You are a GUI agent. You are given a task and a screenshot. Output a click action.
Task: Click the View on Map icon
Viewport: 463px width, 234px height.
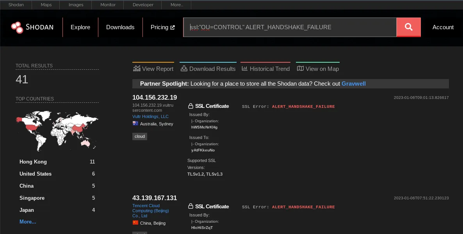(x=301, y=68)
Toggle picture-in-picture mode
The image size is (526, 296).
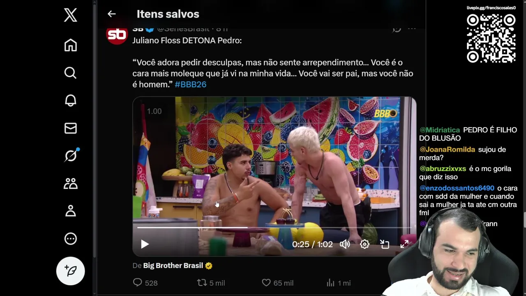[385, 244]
++++++++++
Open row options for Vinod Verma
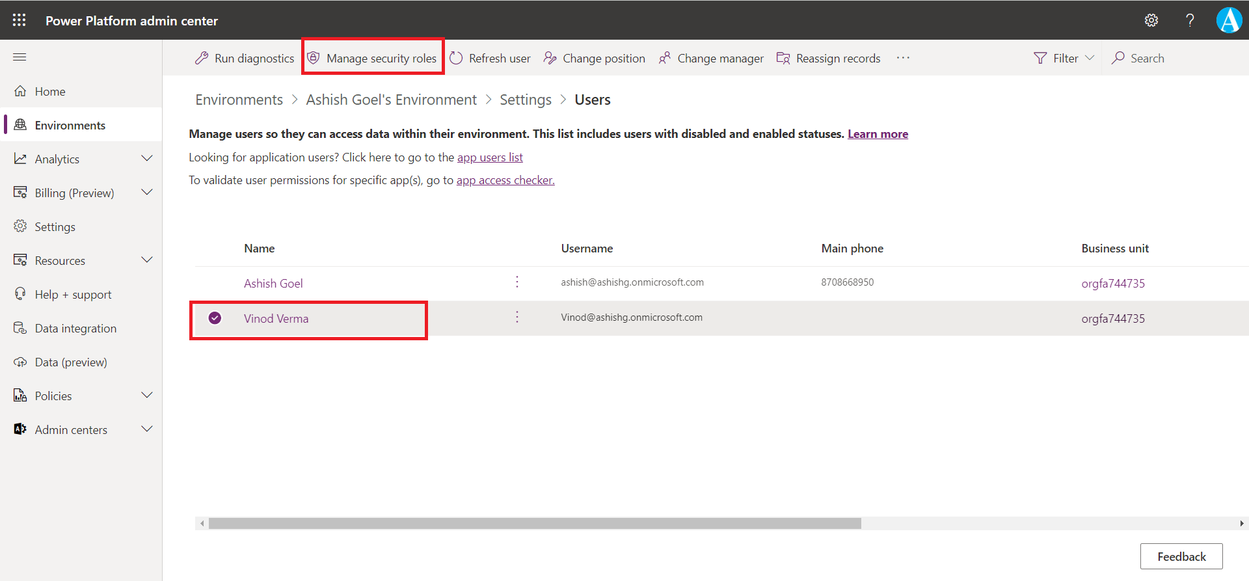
++++++++++
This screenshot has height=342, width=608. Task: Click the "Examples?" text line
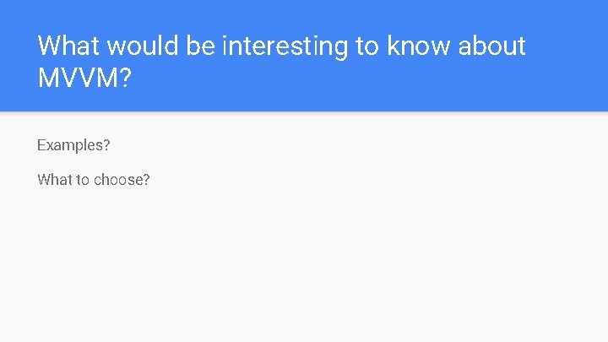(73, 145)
++++++++++
• Task: Return every line of the items above that contains the word "screenshot".

• Exercise result:
You are a GUI agent. You are given a task and a screenshot. Output a click action.
This screenshot has height=342, width=608. Task: Click the "Examples?" text line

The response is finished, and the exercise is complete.